══ Exercise material

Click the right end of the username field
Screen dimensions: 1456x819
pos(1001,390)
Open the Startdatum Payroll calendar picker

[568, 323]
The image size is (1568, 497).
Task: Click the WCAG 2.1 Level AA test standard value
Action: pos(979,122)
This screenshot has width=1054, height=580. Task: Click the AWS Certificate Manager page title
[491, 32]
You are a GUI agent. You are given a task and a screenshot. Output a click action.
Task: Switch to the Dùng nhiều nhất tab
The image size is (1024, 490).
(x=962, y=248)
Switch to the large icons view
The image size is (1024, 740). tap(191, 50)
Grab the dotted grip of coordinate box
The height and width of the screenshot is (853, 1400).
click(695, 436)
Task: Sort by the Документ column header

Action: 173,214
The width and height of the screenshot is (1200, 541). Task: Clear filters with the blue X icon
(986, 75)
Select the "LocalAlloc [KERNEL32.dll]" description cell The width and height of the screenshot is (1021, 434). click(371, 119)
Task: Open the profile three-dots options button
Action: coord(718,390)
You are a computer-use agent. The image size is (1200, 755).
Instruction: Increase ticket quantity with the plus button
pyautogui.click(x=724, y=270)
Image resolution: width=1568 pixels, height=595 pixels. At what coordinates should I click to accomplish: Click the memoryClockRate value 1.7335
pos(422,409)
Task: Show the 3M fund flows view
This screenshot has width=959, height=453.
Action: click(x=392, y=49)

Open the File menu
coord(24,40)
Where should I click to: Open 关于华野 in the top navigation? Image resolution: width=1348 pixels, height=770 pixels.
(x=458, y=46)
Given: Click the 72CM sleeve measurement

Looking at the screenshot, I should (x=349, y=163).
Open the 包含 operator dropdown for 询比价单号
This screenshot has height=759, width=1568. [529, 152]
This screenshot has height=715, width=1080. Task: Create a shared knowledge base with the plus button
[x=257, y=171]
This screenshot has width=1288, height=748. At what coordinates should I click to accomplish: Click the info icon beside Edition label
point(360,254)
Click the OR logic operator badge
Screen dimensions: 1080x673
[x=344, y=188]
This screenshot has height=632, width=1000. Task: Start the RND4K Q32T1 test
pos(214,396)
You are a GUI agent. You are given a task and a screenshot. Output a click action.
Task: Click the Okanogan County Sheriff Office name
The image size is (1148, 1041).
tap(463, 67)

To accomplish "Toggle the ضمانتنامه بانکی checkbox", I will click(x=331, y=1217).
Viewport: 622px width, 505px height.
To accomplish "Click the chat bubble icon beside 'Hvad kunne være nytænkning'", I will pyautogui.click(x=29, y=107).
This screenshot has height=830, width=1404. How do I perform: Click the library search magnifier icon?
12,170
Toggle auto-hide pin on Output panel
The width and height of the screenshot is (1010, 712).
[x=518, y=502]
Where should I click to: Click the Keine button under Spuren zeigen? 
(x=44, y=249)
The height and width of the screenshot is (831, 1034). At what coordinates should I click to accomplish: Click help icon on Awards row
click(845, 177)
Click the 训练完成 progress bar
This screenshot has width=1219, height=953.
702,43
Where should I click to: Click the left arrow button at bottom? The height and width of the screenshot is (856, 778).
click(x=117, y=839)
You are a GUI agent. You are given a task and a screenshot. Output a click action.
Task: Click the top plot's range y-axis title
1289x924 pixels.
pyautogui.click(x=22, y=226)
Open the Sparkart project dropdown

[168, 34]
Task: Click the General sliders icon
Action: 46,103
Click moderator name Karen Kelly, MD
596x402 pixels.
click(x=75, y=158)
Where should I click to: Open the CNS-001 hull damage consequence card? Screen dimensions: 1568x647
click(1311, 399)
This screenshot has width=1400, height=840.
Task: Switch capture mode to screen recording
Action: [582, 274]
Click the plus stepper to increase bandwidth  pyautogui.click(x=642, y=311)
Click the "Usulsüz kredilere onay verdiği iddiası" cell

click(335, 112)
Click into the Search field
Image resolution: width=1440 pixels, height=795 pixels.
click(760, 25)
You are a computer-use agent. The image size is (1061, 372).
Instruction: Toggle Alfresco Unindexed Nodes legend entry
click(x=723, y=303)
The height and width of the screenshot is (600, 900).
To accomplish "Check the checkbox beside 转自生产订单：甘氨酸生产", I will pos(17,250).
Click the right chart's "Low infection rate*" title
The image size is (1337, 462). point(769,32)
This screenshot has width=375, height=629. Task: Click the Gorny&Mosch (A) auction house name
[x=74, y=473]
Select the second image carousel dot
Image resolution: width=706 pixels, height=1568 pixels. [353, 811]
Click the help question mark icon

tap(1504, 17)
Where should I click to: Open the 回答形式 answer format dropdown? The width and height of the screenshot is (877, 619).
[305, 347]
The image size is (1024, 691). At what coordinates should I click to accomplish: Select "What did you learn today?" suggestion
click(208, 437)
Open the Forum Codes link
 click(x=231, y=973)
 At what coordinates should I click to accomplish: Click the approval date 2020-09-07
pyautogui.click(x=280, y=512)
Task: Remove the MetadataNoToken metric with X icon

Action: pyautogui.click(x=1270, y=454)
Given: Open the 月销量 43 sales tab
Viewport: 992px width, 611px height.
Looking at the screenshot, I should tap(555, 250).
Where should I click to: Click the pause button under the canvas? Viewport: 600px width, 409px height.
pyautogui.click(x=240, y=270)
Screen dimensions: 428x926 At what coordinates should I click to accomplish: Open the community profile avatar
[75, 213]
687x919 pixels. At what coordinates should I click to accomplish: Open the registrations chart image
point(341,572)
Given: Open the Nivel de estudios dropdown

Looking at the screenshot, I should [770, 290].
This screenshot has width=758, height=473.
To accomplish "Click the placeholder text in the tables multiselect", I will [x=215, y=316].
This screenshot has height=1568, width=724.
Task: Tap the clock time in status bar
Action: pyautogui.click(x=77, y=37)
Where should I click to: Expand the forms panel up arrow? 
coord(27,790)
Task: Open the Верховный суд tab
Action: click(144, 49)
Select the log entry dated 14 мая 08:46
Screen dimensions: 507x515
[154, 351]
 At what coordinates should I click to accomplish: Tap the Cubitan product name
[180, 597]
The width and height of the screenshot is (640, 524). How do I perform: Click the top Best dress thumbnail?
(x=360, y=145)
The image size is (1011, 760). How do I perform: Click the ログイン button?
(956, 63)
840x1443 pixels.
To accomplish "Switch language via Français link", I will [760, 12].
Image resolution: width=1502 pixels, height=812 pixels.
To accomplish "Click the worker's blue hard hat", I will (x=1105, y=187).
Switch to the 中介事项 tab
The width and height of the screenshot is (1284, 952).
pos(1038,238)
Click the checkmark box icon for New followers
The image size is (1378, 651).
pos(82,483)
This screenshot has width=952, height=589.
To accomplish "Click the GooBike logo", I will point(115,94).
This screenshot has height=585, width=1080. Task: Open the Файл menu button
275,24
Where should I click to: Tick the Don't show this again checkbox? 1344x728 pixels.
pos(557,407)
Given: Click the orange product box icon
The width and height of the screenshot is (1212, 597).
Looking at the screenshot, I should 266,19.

════

Taking the listing above as the source, transcribe only the lines starting at the line with "approval date 2020-09-07" and going through the line with "This screenshot has width=758, height=473.", unaltered and with both ends included.

Answer section:
 At what coordinates should I click to accomplish: Click the approval date 2020-09-07
pyautogui.click(x=280, y=512)
Task: Remove the MetadataNoToken metric with X icon

Action: pyautogui.click(x=1270, y=454)
Given: Open the 月销量 43 sales tab
Viewport: 992px width, 611px height.
Looking at the screenshot, I should tap(555, 250).
Where should I click to: Click the pause button under the canvas? Viewport: 600px width, 409px height.
pyautogui.click(x=240, y=270)
Screen dimensions: 428x926 At what coordinates should I click to accomplish: Open the community profile avatar
[75, 213]
687x919 pixels. At what coordinates should I click to accomplish: Open the registrations chart image
point(341,572)
Given: Open the Nivel de estudios dropdown

Looking at the screenshot, I should [770, 290].
This screenshot has width=758, height=473.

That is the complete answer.